Levittown is the name of several large suburban housing developments created in the United States (including one in Puerto Rico) by William J. Levitt and his company Levitt & Sons. Built after World War II for returning white veterans and their new families, the communities offered attractive alternatives to cramped central city locations and apartments. The Veterans Administration and the Federal Housing Administration (FHA) guaranteed builders that qualified veterans could buy housing for a fraction of rental costs. Under Levitt & Sons, Levittown housing would maintain racial covenants that excluded non-Caucasian homeowners.

The first Levittown house sold for $7,900 and in a short period of time 17,000 units were sold, providing homes for 84,000 people. In addition to single-family dwellings, Levittowns provided private meeting areas, swimming pools, public parks, and recreational facilities.[1]

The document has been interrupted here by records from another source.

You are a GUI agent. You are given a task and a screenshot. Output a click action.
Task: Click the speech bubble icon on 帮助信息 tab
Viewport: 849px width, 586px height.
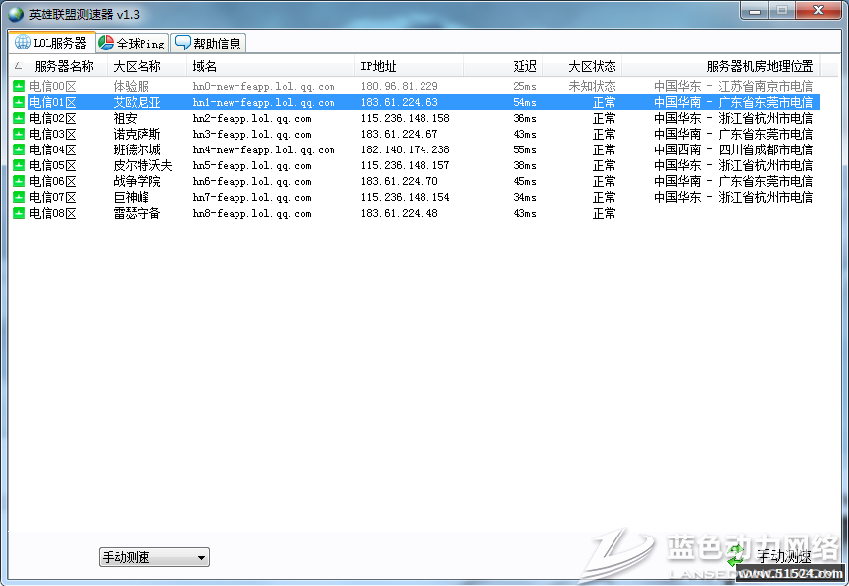pyautogui.click(x=182, y=43)
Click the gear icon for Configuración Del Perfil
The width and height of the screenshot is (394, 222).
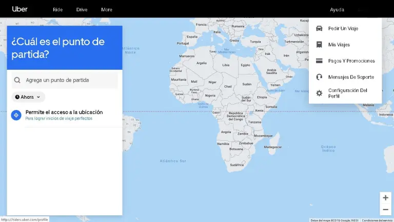pos(319,93)
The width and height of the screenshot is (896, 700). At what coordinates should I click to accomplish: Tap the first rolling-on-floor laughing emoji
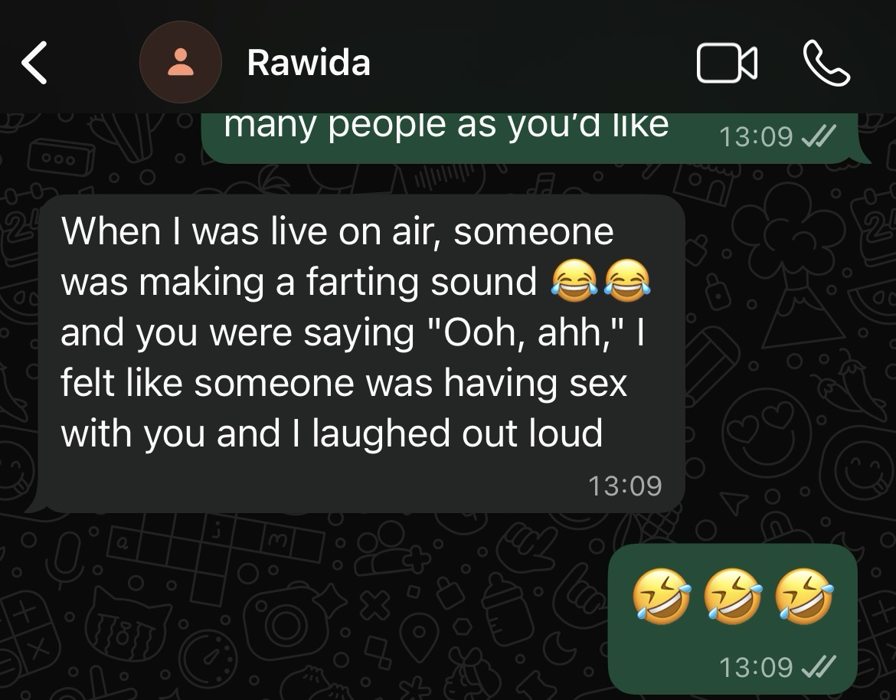click(x=662, y=595)
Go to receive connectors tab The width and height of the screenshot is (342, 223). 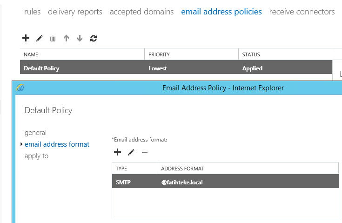(x=302, y=12)
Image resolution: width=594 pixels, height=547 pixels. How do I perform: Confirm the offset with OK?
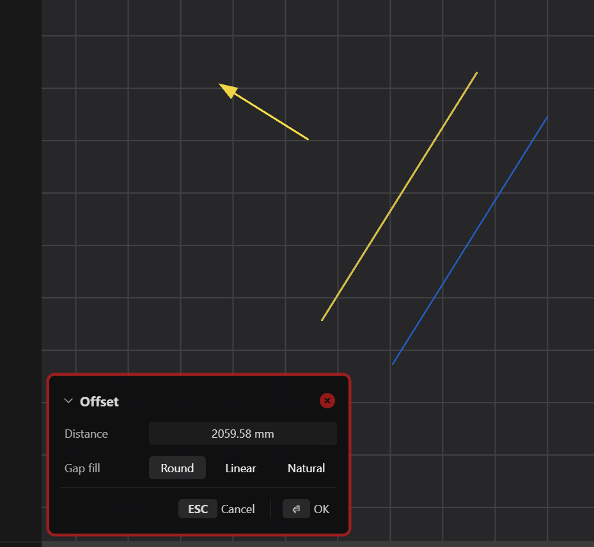[x=322, y=509]
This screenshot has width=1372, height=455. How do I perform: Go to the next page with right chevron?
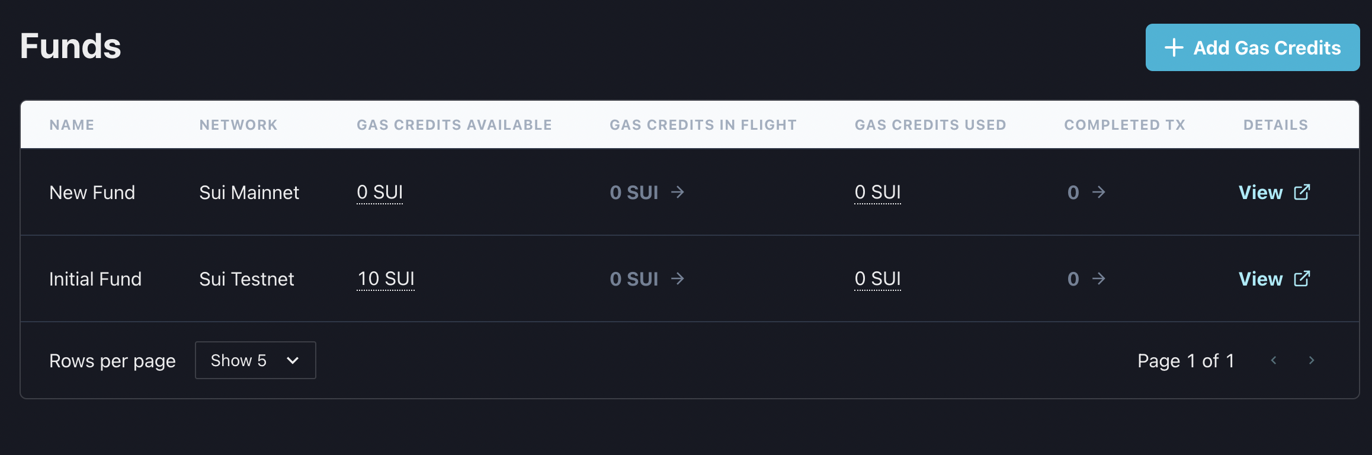[x=1311, y=360]
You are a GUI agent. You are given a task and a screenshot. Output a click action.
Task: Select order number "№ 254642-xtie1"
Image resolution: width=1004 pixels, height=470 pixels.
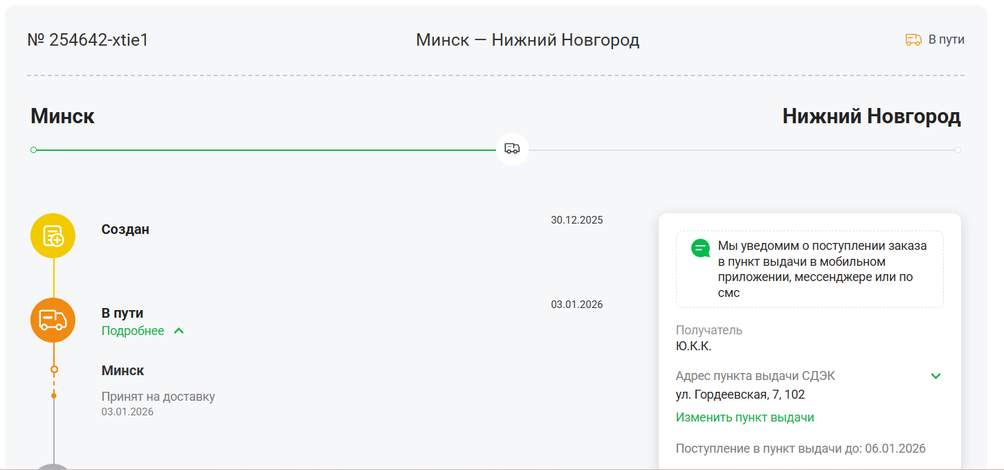pos(88,40)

Production was modeled on assembly lines in 27 steps with construction workers trained to perform one step. A house could be built in one day, with 36 workers, when effectively scheduled.[2][3] This enabled quick and economical production of similar or identical houses with rapid recovery of costs. Standard Levittown houses included a white picket fence, green lawns, and modern appliances. Sales in the original Levittown began in March 1947. 1,400 houses were purchased during the first three hours.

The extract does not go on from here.